## TRY IT
Restate the whole of the data verbatim, omitting nothing.

## DATA FOR ANALYSIS
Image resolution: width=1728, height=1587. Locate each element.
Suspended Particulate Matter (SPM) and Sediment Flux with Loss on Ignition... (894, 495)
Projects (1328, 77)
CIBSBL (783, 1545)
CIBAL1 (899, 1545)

## SOLUTION TO THE PROBLEM
Image resolution: width=1728, height=1587. Locate each element.
Suspended Particulate Matter (SPM) and Sediment Flux with Loss on Ignition... (894, 495)
Projects (1328, 77)
CIBSBL (783, 1545)
CIBAL1 (899, 1545)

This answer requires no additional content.